And More...

So, in less than a day we’d encountered Clarendon House, Evandale, Ross and Woolmers Estate, and I was looking forward to the overnight stop at George Town, which I’d been led to believe is one of Tasmania's most important historic townships.

It took us a bit less than an hour to wend our way from Woolmers through Launceston and along the East Tamar Highway to the outskirts of George Town which turned out to be an administrative centre driven by industrial development rather than the historic village I’d been expecting.

On the way we’d diverted briefly to Three Wishes Winery, partly because it was more or less on the way, partly because, as far as I could gather, it was only open on weekends but mostly because I was after something to drink after dinner that night.

Like most of the wineries we subsequently visited there were only a handful of wines on offer, and baggage limits ruled out large purchases but, I decided as I worked my way through the options on offer, if this was any indication of what lay in store we were in for a very good time indeed.

In the end I opted for a bottle of the Land Bridge Pinot Noir, mainly because I thought that a red was a better post-prandial option though I would have loved to have had the option of buying an extra couple of bottles if we weren’t limited by time, budget and baggage constraints. The Riesling, in particular, is worth going back for. 

Our accommodation in George Town was a cottage at  'The Grove', an elegant stone house built in 1829 and once we’d checked in, we discovered that the only historic walk option comprised a lengthy walk around various sites scattered through what was, in essence, a bit of suburbia.  If we hadn’t experienced the aforementioned four highlights of the preceding twenty-four hours, we might have been inclined to follow the guidebook but opted for a drive out to Low Head instead.

It was after five when we pulled into the pilot station (the oldest continuously used pilot station in Australia, in use since 1835), so we didn’t get a chance to check out the Maritime Museum which includes items salvaged from shipwrecks off the coast, but after a walk down to the water side it was back into the car and off towards the lighthouse, which was built in 1888 to replace the original structure erected by convicts in the 1830s.

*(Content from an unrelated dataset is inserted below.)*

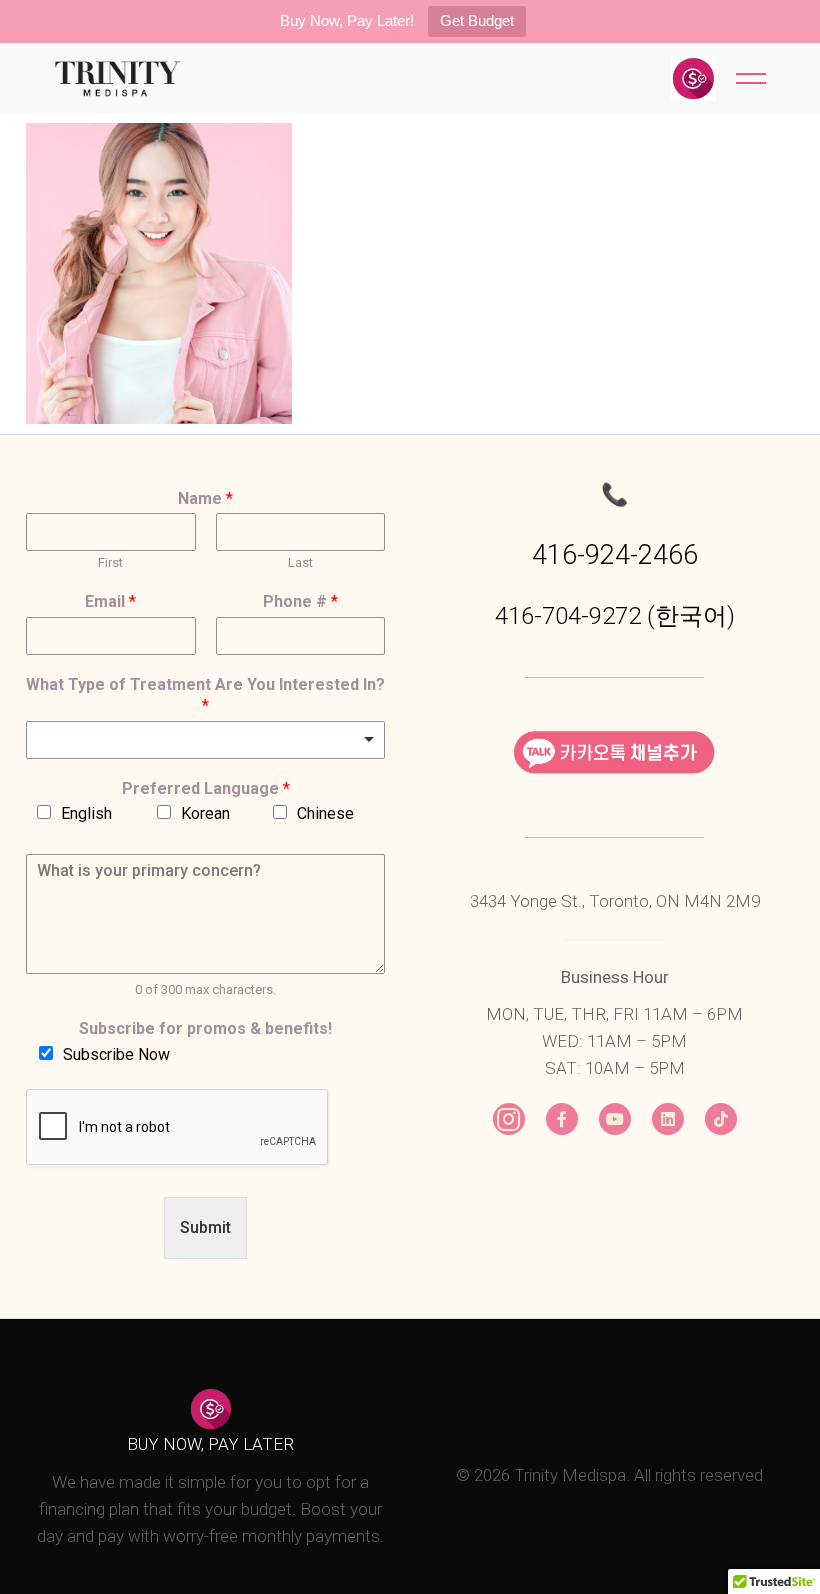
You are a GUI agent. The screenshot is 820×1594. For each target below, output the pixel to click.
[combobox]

From the lighthouse there’s a reasonable view across Bass Strait, but hunger pangs were starting to set in, so we didn’t waste much time heading back to the Grove, then hoofing it a block or so to the Pier Hotel for dinner, which we started with half a dozen oysters kilpatrick.

Madam had been generous enough to pass me the oysters from the previous night’s seafood tasting platter (I’d had the steak dish) which were quite superb au naturel. While there was nothing wrong with the kilpatrick, in hindsight we should have gone for the unadorned option. Returning to the cottage we continued the process of converting a pair of Pinot-sceptics, a process which continued once we hit the wine trail the following morning.